Em nota, o TJMT informou que Figueiredo foi exonerado do cargo e destacou que os crimes investigados são de caráter pessoal, sem qualquer relação com a instituição. A audiência de custódia ocorreu sob segredo de Justiça, e, por isso, não foram divulgados mais detalhes sobre o processo.
As investigações, que integram a Operação Doce Amargo, começaram em 2023 após mandados de busca e apreensão na residência de Figueiredo. Durante as diligências, a polícia apreendeu eletrônicos e documentos supostamente ligados ao tráfico de drogas.

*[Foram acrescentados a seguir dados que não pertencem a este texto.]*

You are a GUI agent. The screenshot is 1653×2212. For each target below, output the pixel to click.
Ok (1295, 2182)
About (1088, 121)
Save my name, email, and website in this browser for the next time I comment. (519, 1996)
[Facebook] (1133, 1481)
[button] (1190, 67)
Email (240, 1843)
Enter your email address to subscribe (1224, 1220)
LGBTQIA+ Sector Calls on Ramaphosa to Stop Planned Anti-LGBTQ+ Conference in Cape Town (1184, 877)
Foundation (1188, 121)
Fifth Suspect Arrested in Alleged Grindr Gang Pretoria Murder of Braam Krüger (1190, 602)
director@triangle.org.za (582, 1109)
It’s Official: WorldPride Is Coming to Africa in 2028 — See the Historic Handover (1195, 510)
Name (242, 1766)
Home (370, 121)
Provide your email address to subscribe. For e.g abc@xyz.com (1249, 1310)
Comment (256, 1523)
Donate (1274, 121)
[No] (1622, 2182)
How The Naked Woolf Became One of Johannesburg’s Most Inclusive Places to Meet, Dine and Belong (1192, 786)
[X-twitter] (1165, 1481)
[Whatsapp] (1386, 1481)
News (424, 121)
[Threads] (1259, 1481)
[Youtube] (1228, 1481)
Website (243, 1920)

De acordo com a Delegacia Especializada de Repressão a Narcóticos (Denarc), Figueiredo era um elo importante em uma rede de fornecimento de drogas sintéticas, como ecstasy, LSD e MDMA, além de substâncias como lança-perfume e clorofórmio. A operação identificou ainda que ele atuava na intermediação de transações de alto poder aquisitivo, facilitando a compra e venda dessas substâncias.
Rodrigo Moreira de Figueiredo já havia sido preso em março de 2023 durante a terceira fase da Operação Doce Amargo, mas foi liberado por decisão judicial. A Polícia Civil afirma que, mesmo após a primeira prisão, ele continuou suas atividades criminosas.